Without a super majority of 60 in the Senate, however, and with the Republicans still holding onto a 234-197 seat majority in the House, it’s not like the people should expect a lot of major legislative successes in the next two years at least, Hamilton said. “But at least President Obama will have support on the hill rather then people constantly dragging him up there and reading him the riot act.”
It’s also interesting to note that while it was the Republicans who controlled the redistricting process in 2010, it was the Democrats who picked up seats, Hamilton said. “That tells you something about what’s going on in this country.”
While the environment hardly seemed like a major political issue in the presidential race judging by the questions and issues in the debates, he said, the environment played key roles in many Senate and House races in states like Florida, New Mexico, Colorado, Iowa, Ohio and Maine.
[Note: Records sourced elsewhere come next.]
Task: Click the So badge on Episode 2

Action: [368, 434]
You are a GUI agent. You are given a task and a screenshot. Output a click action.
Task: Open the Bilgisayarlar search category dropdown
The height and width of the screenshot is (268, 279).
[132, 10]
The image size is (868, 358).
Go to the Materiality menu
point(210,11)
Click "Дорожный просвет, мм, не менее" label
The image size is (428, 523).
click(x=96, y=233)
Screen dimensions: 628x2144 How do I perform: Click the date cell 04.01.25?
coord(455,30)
“Clean energy was one of the main issues under discussion,” Hamilton said. “That was one of the key issues that turned those elections.”
In California, voters approved a proposition closing a tax loophole that will bring in about $1 billion from out of state companies selling goods in the state. Half of that money will go to clean energy initiatives. Voters there also passed tax increases to fund education and to restore state environmental programs that had been threatened by budget cuts.
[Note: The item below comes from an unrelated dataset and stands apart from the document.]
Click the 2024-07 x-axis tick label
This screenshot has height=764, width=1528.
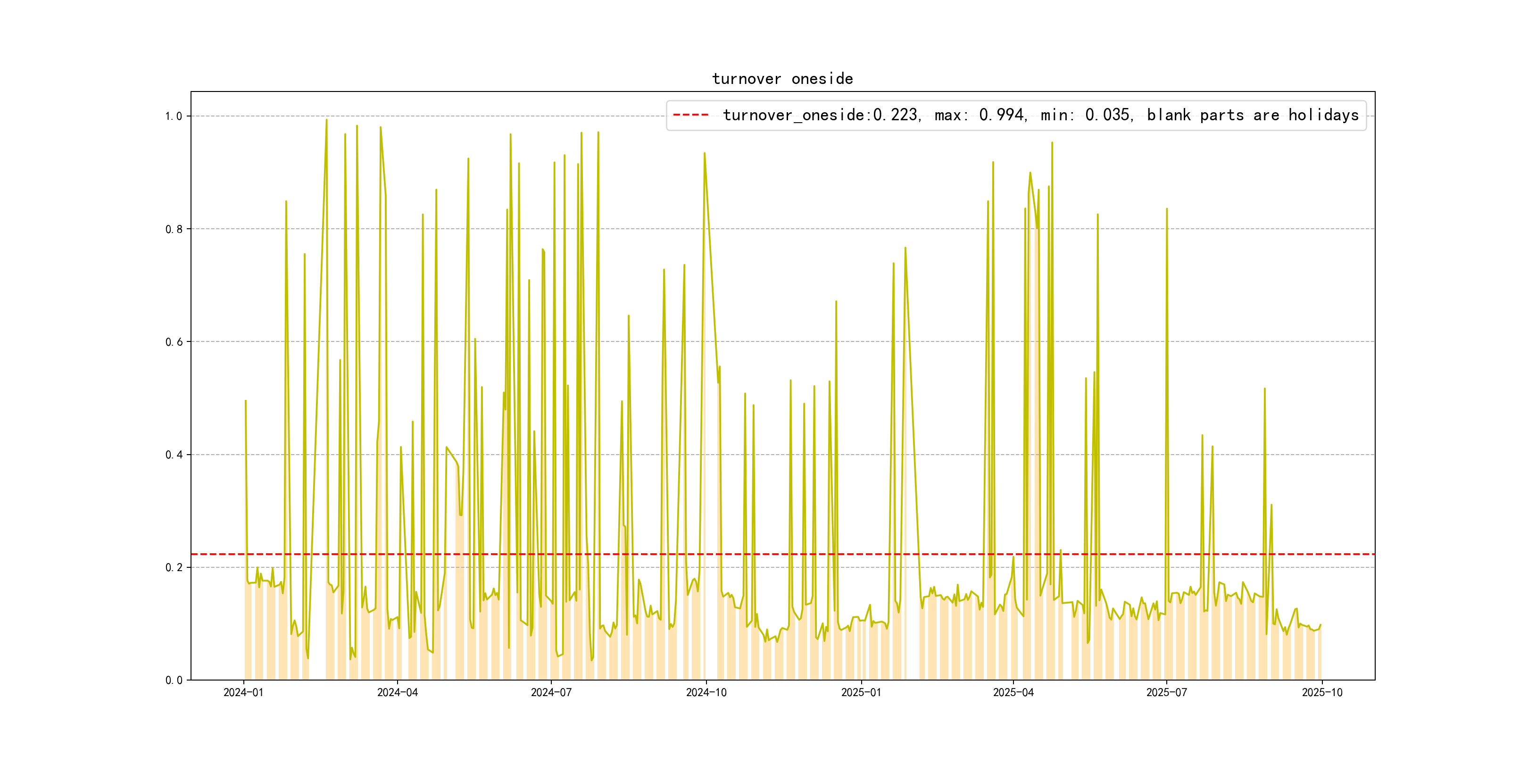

The fact that people are willing to tax themselves even in the difficult economy, Hamilton said, “is really heartening.”
This is Part One of a two part series. Part Two will deal with the Sierra Club’s thoughts on the future of not only the environment in the U.S., but with democracy itself.
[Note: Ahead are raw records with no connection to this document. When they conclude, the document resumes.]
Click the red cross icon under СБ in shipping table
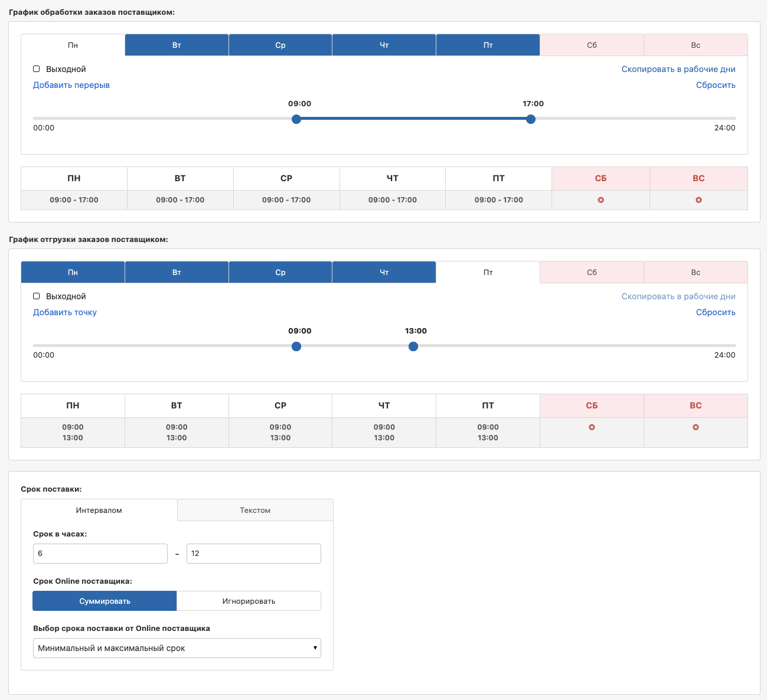 coord(592,427)
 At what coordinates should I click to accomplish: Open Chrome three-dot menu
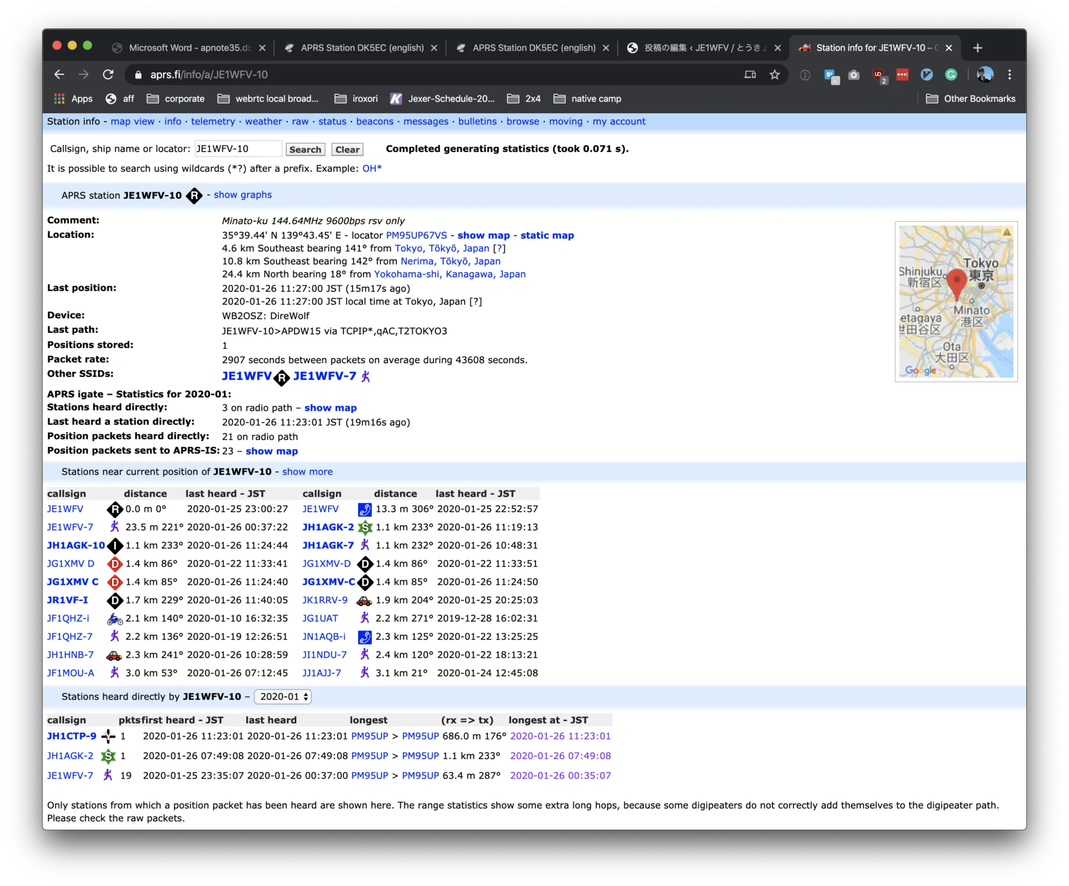[1009, 75]
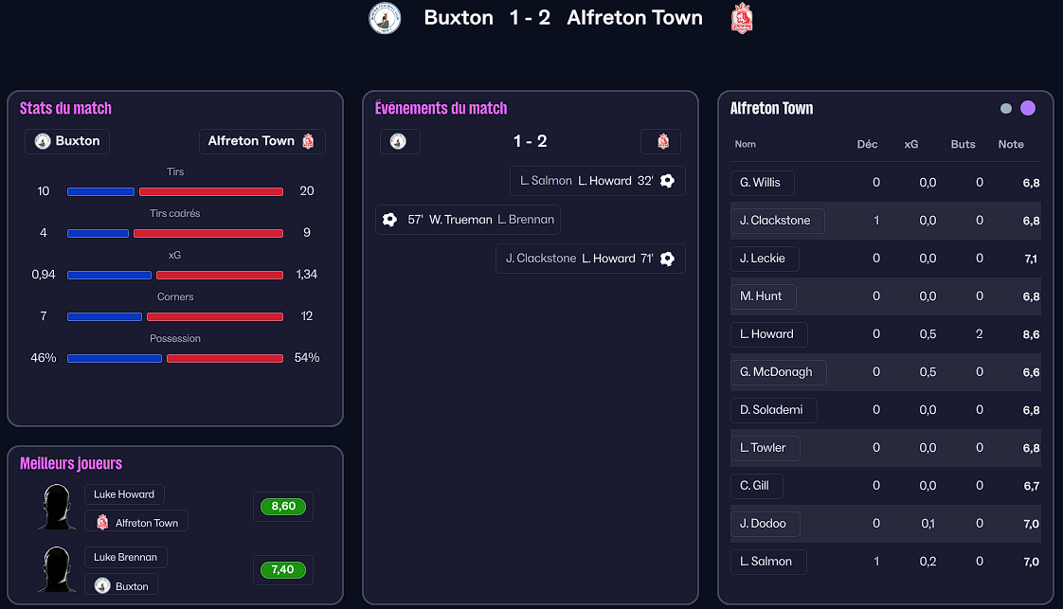Click the goal ball icon at 71'
The image size is (1063, 609).
pos(667,259)

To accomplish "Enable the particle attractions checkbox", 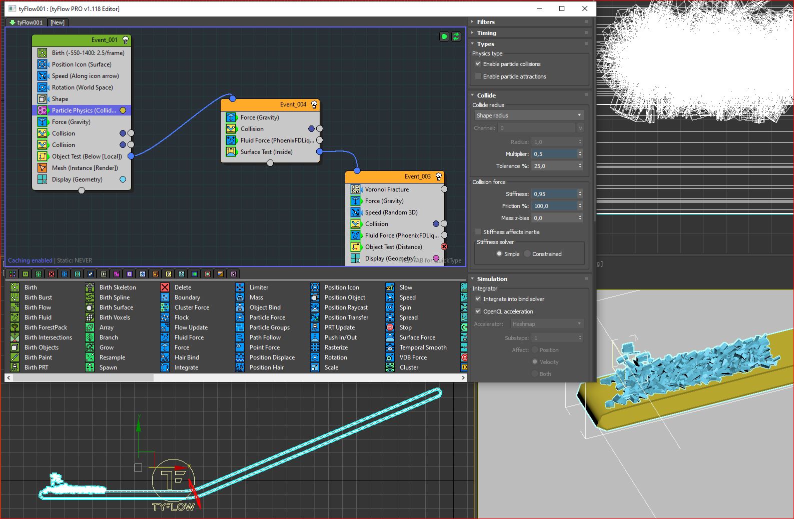I will [478, 77].
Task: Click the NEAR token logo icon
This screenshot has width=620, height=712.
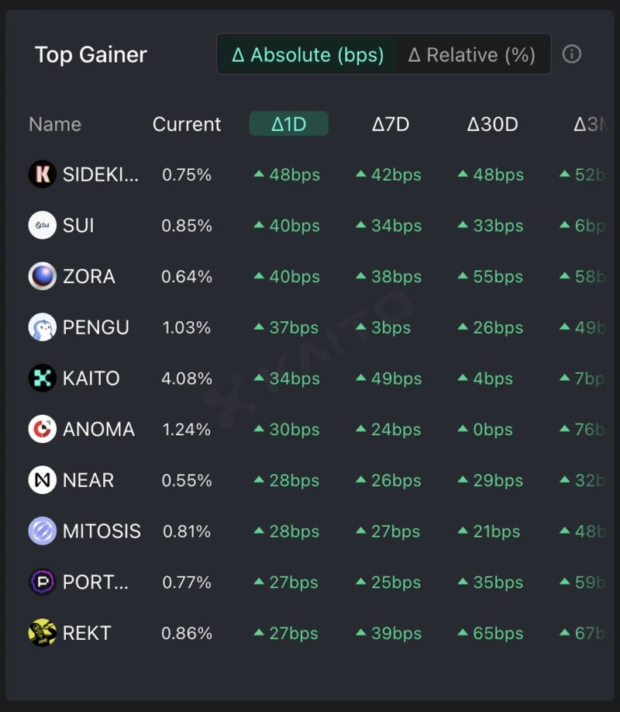Action: 43,480
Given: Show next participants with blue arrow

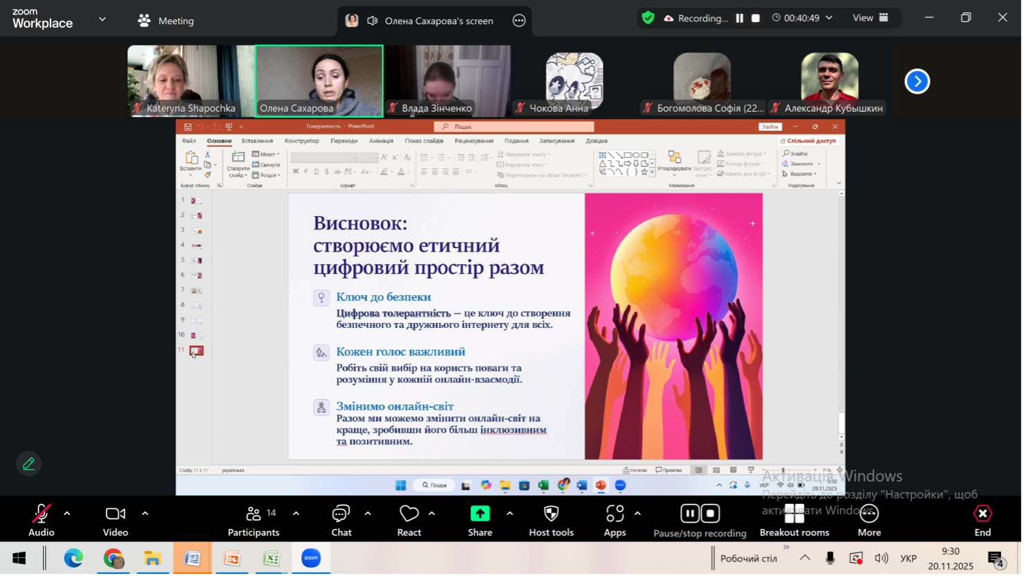Looking at the screenshot, I should [917, 81].
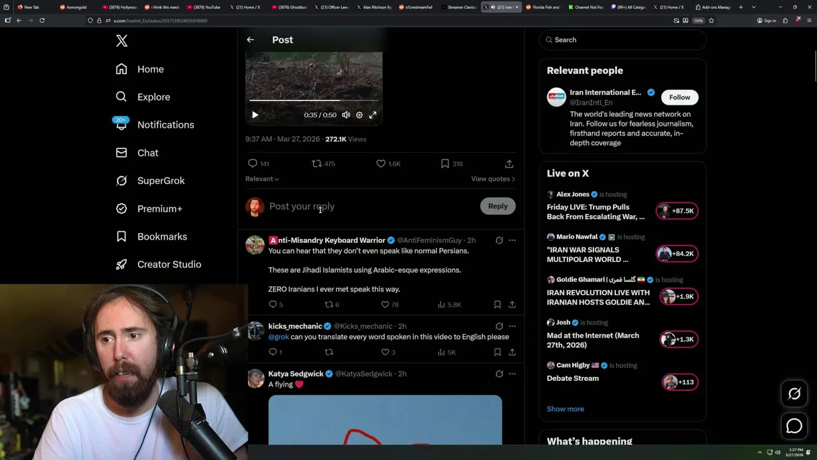This screenshot has height=460, width=817.
Task: Mute the video using the speaker icon
Action: (346, 115)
Bruce Hamilton has worked for the Sierra Club for more than 35 years, starting out as a regional organizer in the Northern Rocky Mountains and Northern Plains states. He served as National Field Director, National Conservation Director, and he has been involved in designing and implementing campaigns to promote Smart Energy Solutions, to preserve America’s Wild Legacy and to support Safe Healthy Communities at the local, state, regional, federal and international levels. He most recently developed and now helps to lead the club’s Beyond Natural Gas Campaign and the Resilient Habitats Campaign, which has the goal of protecting native species and ecosystems from climate change. Hamilton served on the Environmental Support Center Board of Directors, the U.S. Department of Energy Environmental Advisory Board and the U.S. Environmental Protection Agency National Advisory Council on Sustainable Economies. He is presently a member of the World Commission on Protected Areas. Prior to joining the Sierra Club staff he was the Field Editor of High Country News (an environmental news magazine covering the West) and was an environmental consultant drafting federal environmental impact statements. He received a B.S. summa cum laude in Wildlife Biology and Natural Resources Administration from Colorado State University in 1973.